- YOUR OBJECTIVE
All lines from the one containing "Click the Санкт-Петербург – Москва heading" through the last line of the listing should be given again exactly, with no pictures.

- MATERIAL FOR THE TASK
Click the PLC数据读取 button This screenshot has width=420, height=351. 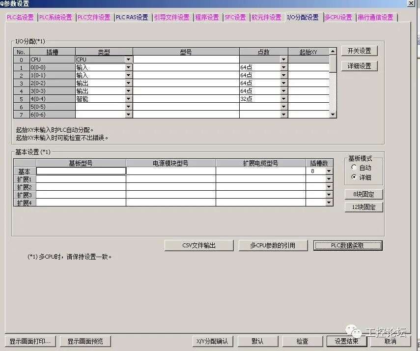348,245
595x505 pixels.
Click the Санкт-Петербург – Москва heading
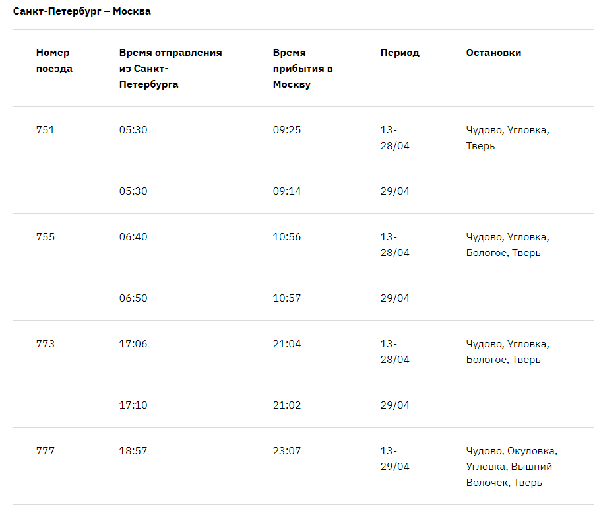pos(82,11)
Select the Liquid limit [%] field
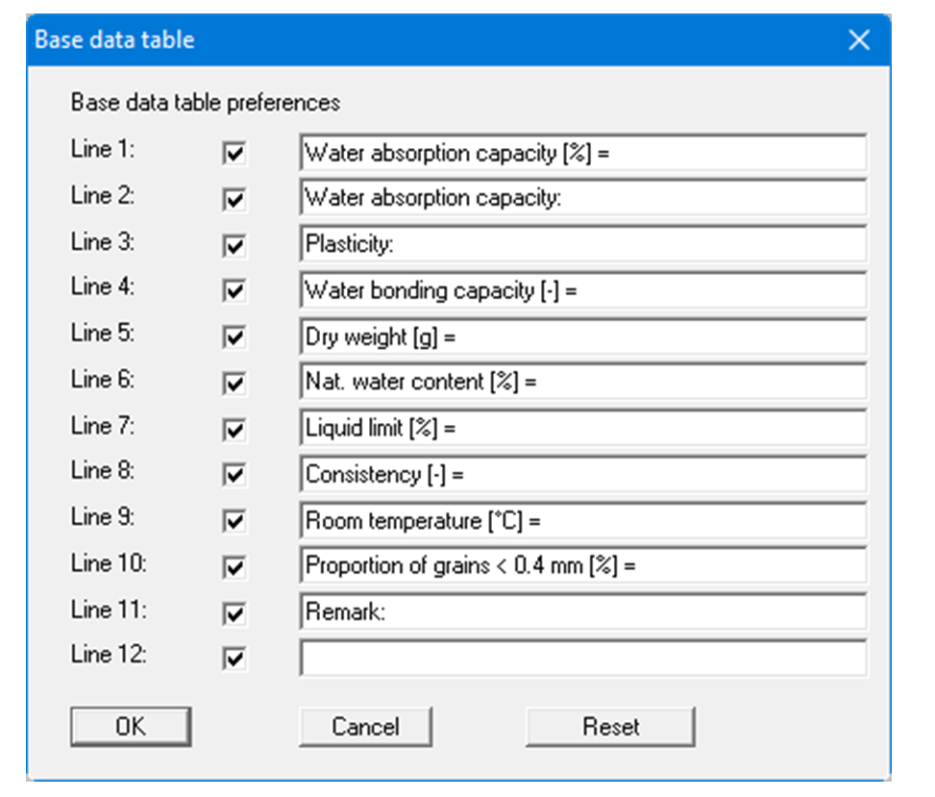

- ANSWER TO THIS TASK
Click the Санкт-Петербург – Москва heading
pos(82,11)
Select the Liquid limit [%] field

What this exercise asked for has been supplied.